その日は雄琴にとまることにした。もともと最澄が開いたと伝えられる歴史ある古い温泉地帯であった。その後いつからか滋賀県では唯一の、関西でも名だたる歓楽郷になった。初めて見た雄琴の町は意外なほど健康的で、わずかに大津よりにそれらしき一角があった。手招きでドライバーを誘う男が立っていた程度である。湖畔には琵琶湖グランドホテルや大手のレジャーホテルが威容を誇っている。

素泊まり4000円とある看板の旅館に泊った。
「お一人ですか」
「そうです」
「それでは五千円になります」
どういう計算になっているのかよくわからない。

二階にあがるとすき焼の甘い匂いが階段とホールに立ち込めていた。私は旅館を出て、国道沿いのラーメン屋で夕食をとった。


坂本・穴太 

朝7時に宿をでる。坂本の町は起きたばかりでまだ誰も歩いていなかった。
比叡山ケーブル乗り場近くの駐車場に車をとめて、滋賀門院跡と滋眼院を見ることにした。坂を降りていくと下から丸坊主頭にカッターシャツと黒ズボンの生徒の一団が上がって来た。夏休みであるはずだが、クラブ活動のためだろうか。

## 提供データ
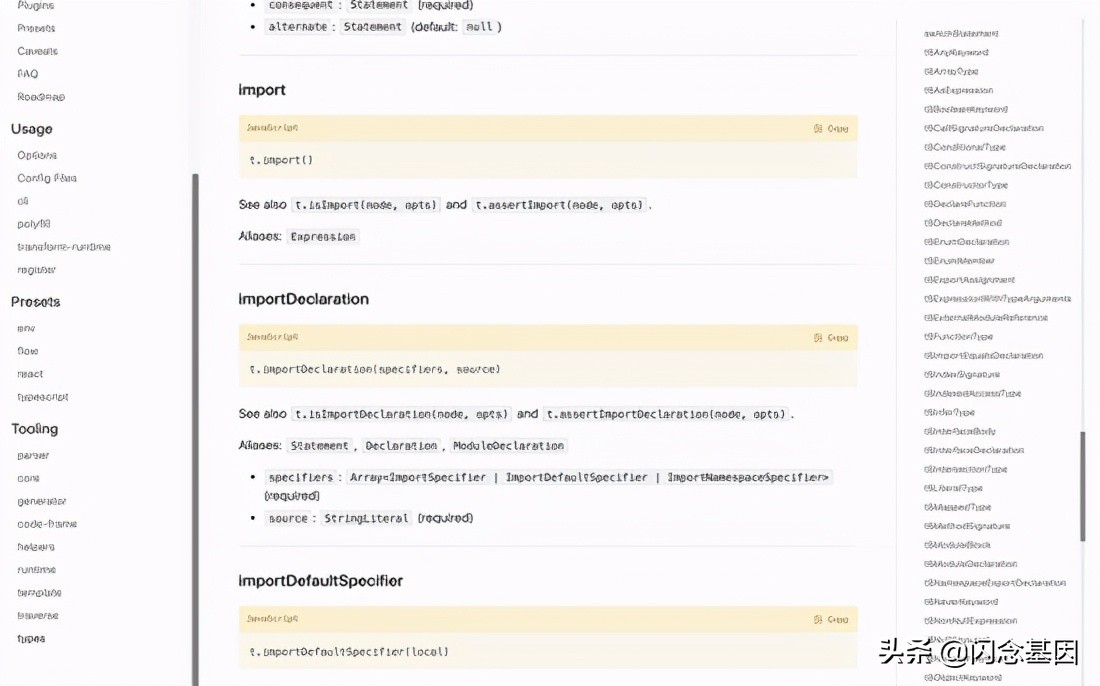Viewport: 1100px width, 686px height.
Task: Select the react preset link
Action: click(x=30, y=374)
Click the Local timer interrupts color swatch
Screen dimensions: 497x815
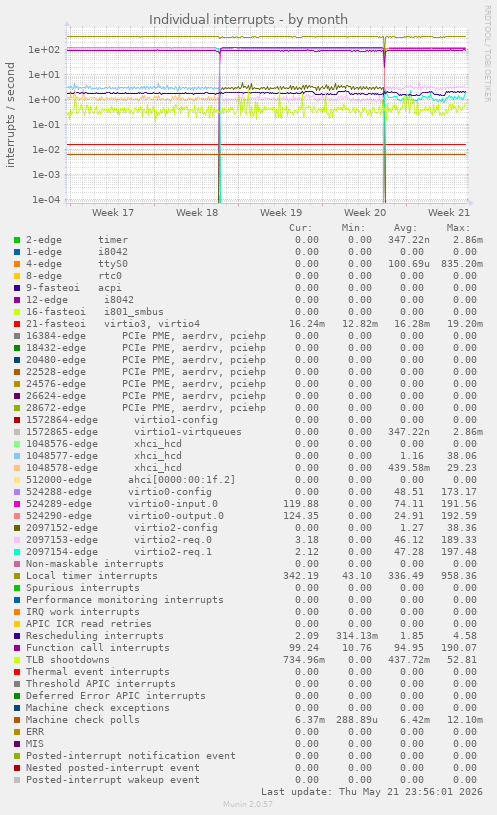tap(17, 576)
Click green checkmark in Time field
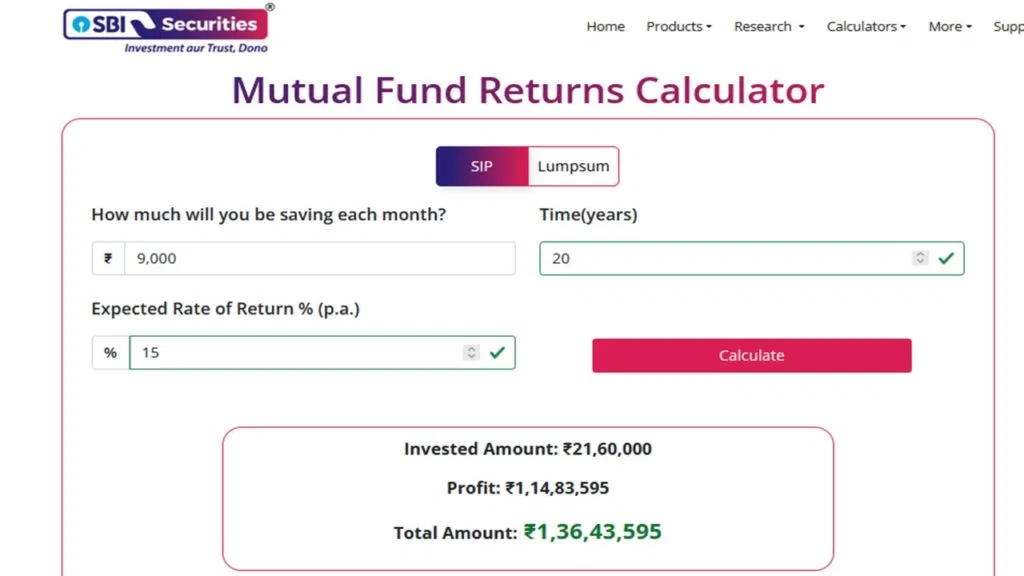Image resolution: width=1024 pixels, height=576 pixels. pyautogui.click(x=945, y=258)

## 目標
**1)** 雄琴と坂本の紀行文では、筆者が泊まった旅館の看板に素泊まりの料金はいくらと書かれていたか。
**2)** 雄琴と坂本の紀行文で、筆者が初めて見た雄琴の町を「意外なほど健康的」と感じたのはなぜか。文書の記述をもとに1〜3文で説明せよ。

## 解答
**1)** 4000円です。

**2)** 雄琴は関西でも名だたる歓楽郷とされていますが、それらしい場所は大津寄りのわずかな一角だけでした。そこにもドライバーを手招きする男が立っていた程度だったからです。